In the past decade , there was a wave of molecular gastronomy taking over the world . Food became a show and theatrics was the key. Science and art came together and food had taken a turn towards testing all your senses. Now what is on your table may not necessarily taste the way it should or the way you had perceived it would. Another example of this is the Beyond Burger . It makes no difference if you aren’t a meat eater anymore ..you can just pretend that you are.

But we still do secretly enjoy the old way of cooking , even if it has become tedious in some ways due to our fast paced lives. We appreciate it when our hosts have set tables like our mothers would. As we simply don’t have the time or patience. Molecular gastronomy may not be able to enter our home kitchens due to lack of skill , time and patience.

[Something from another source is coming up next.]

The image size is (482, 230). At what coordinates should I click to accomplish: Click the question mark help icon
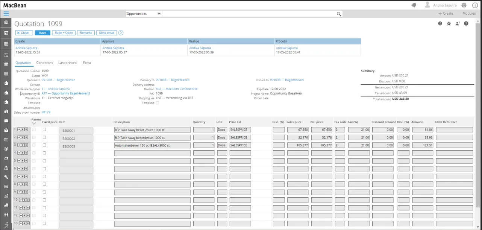(x=466, y=23)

I cannot seem to wonder how long will it hold our intrigue? I have savoured one of the worlds best molecular foods in Bangkok but what would it take for me to go and savour this again?

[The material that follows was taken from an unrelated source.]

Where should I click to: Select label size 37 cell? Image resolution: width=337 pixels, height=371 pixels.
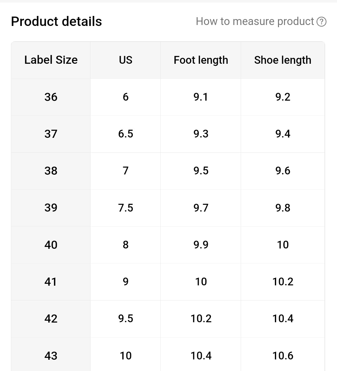[x=51, y=134]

The answer lies in our roots and I may not go back to it again and again.

So what is the future of food?

The next decade will be very interesting in the food and beverage world. It will unlock many doors to clean and healthy eating. The circle may be getting complete ..more vegetable gardens will bloom, more kitchen fires will burn rather than food travelling to your doorstep on two wheels, there will be lot more awareness of variety of foods, natural foods will get more prominence and there will be a departure from processed foods and beverages coming in from factories or what I call plastic foods.

So wherever in the world you may be, it will be a new age and dawn for your cuisine to bloom. It may not be the technique of cooking that may take center stage but rather the ingredients that will be in focus. It will be the farmer who will be the new entrepreneur and foods will be naturally grown not produced in factories. Rediscover your cuisine , your grandmothers ways, your mothers’ tempering and what’s growing in your fields . Let it evolve in your home kitchens resetting the ingredients designed and built around you and your families health.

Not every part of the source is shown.